1991 - Eröffnung
Los Piratas, das verschwundene Fort, das Bellewaerde prägte
Von der sichtbaren Baustelle im Jahr 1990 bis zum Umbau des Gebäudes für Huracan: die Geschichte eines der ehrgeizigsten Projekte des Parks.
Los Piratas führte mehrere Generationen durch ein spanisches Fort voller Piraten, Geister und Animatronics. Ein Rückblick auf Entstehung, Szenen, Effekte und Schließung im Jahr 2012.
Zurück zur ZeitleisteEine ehrgeizige Antwort auf die Ankunft von Disneyland
Ende der 1980er Jahre verändert der Bau von Euro Disneyland die Ansprüche der großen europäischen Parks. Luc, Éric und Carlo Florizoone entscheiden, dass Bellewaerde eine Attraktion benötigt, die in dieser neuen Landschaft eine bedeutende Rolle spielen kann. Sie wählen eine große überdachte Bootsfahrt, die von Pirates of the Caribbean inspiriert ist, aber ein eigenes Abenteuer in der spanischen Karibik erzählt. Im Sommer 1990 können Besucher beobachten, wie das Fort unter dem vorläufigen Namen Los Piratos entsteht. Mit 150 Millionen belgischen Franken, rund 3,75 Millionen Euro, ist es damals das teuerste Projekt der Parkgeschichte.
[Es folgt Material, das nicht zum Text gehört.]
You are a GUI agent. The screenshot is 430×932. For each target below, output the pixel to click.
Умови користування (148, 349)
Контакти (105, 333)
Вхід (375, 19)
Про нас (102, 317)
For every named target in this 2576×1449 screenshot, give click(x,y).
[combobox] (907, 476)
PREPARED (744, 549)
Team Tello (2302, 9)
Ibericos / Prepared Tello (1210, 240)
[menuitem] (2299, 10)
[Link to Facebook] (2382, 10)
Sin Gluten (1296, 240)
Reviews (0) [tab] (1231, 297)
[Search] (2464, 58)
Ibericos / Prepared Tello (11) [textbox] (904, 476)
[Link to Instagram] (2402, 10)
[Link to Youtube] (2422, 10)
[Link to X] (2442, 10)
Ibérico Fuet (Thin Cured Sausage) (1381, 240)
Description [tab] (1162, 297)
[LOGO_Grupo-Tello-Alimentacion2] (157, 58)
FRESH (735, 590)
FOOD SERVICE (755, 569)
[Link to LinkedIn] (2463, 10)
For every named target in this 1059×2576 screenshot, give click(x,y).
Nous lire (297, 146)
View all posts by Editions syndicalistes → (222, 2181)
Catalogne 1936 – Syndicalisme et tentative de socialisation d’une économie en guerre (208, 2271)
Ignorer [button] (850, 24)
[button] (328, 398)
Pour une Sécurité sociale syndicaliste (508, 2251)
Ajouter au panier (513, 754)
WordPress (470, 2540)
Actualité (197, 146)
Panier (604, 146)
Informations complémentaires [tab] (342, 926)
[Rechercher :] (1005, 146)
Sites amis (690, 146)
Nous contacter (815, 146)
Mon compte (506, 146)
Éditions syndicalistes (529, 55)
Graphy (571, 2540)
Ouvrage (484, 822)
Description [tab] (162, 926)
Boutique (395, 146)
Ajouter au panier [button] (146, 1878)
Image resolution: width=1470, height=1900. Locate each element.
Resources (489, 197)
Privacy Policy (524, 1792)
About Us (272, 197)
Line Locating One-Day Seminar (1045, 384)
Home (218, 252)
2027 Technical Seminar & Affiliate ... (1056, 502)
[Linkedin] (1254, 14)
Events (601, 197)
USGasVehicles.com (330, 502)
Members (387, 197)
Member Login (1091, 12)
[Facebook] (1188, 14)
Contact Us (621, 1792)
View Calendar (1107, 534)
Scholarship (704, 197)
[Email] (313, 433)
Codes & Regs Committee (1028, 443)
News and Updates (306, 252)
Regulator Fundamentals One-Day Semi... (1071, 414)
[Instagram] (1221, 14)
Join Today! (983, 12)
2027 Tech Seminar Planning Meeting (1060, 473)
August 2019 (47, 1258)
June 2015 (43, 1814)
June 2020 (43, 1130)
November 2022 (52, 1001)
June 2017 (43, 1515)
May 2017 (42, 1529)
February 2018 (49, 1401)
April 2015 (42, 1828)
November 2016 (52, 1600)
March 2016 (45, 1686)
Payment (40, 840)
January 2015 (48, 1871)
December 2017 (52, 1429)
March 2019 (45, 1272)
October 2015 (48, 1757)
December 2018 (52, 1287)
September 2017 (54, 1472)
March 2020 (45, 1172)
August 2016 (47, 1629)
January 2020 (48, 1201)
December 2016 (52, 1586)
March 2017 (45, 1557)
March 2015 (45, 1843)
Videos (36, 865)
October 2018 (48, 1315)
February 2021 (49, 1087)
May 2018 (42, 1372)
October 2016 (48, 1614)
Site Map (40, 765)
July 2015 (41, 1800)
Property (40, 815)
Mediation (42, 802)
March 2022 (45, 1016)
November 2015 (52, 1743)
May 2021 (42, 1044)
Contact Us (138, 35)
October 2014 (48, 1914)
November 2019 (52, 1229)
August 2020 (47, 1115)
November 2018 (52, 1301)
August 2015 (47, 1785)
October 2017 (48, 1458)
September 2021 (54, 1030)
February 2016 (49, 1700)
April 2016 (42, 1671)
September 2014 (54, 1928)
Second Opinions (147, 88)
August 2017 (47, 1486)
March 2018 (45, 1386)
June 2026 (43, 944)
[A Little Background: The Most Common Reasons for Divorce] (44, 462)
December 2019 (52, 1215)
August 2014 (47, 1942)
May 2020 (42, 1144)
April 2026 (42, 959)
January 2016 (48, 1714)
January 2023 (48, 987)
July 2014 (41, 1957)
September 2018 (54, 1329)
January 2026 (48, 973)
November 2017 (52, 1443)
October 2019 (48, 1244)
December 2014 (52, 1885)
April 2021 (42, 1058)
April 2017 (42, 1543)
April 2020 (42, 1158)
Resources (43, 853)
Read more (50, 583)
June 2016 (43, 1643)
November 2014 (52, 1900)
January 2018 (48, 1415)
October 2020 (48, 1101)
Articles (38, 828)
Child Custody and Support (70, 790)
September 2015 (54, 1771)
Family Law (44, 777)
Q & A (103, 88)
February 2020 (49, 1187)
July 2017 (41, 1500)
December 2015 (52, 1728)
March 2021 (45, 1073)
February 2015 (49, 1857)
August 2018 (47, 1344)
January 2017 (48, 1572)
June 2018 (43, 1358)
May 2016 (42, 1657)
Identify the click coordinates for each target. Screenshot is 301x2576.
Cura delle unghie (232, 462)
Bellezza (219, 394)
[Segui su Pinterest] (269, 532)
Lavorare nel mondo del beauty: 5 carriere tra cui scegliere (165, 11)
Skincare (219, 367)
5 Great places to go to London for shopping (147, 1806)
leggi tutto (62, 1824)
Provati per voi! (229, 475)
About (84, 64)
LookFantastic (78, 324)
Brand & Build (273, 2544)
Ein spanisches Fort rund um einen Fluss
Bellewaerde beauftragt die britische Firma Golding Leisure Design, später Space Leisure, mit der Gestaltung, während Mack Rides das Transportsystem liefert. Das Gebäude umfasst rund 3.805 Quadratmeter und ist neun Meter hoch. Die überdachte Warteschlange führt allmählich zur Station im ersten Stock, wo zwölf Boote auf eine 250 Meter lange Strecke zwischen zwei Becken fahren. Rund zwei Millionen Liter Wasser und dreißig Pumpen erzeugen die Strömung. Das Fort ist damit weit mehr als eine Fassade: Es enthält eine vollständige, auf zwei Ebenen organisierte Attraktion, die Besucher vom übrigen Mexico abschirmt.
Neun Szenen über den Raub des Schatzes von Yucatán
Die Reise beginnt beim Gouverneur von Mexiko und dem Freibeuter John Speedy, die gemeinsam den Schatz der Maya rauben wollen. Nach der Goldschmelze führt eine Abfahrt in einen Sturm mit gestrandeten Schiffen, Blitzen und einem ausbrechenden Vulkan. Die befestigte Stadt Cabo Real steht in Flammen, bevor Piraten einen Tempel voller Sarkophage, Idole und Schätze überfallen. Maya-Geister erscheinen und vertreiben sie, ehe die Fahrt in die große Seeschlacht mündet. In der letzten Höhle verspottet ein Skelett die Fahrgäste, während drei Piratenmusiker den Sieg feiern. Diese Kontinuität machte Los Piratas zu einer vollständigen Erzählung und nicht nur zu einer Folge von Kulissen.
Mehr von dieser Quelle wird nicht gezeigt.